Dutra se refere ao alcance de público: a expectativa é que ultrapasse dois milhões de telespectadores. Em 2006, o debate realizado pela emissora no primeiro turno alcançou 39 pontos de audiência, segundo o Ibope. Cada ponto corresponde a 56 mil domicílios, ou seja, foi visto por mais de 2,1 milhões de telespectadores. A ausência do presidente Luiz Inácio Lula da Silva, então candidato à reeleição, é apontada como um dos fatores que o impediu de vencer a disputa no primeiro turno.

Dilma vai passar quarta e quinta-feira no Rio de Janeiro, de onde será transmitido o debate, preparando-se para o evento.
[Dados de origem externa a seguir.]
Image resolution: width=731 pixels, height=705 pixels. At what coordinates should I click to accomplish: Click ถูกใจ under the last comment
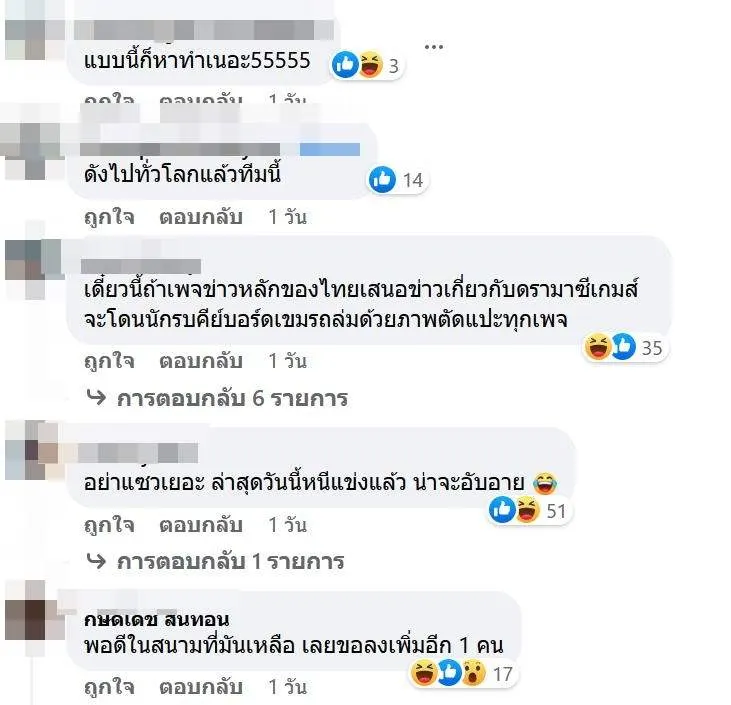click(110, 687)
Ela cumprirá uma agenda mínima, apenas para garantir a aparição no quadro "dia dos candidatos" do Jornal Nacional. José Serra também reduzirá o ritmo da agenda, mas deve se preparar para o embate em São Paulo.

A agenda mais imprevisível até o momento é a da candidata do PV, Marina Silva, que intensificou as atividades na reta final da campanha diante do crescimento nas pesquisas. Amanhã, por exemplo, ela visitará dois Estados: Pará, pela manhã, e Minas Gerais, à tarde. Nesse ritmo, não deve abrir mão de um dia de campo para se dedicar ao debate. Mas por ora, a coordenação da campanha faz mistério sobre sua agenda nos próximos dias.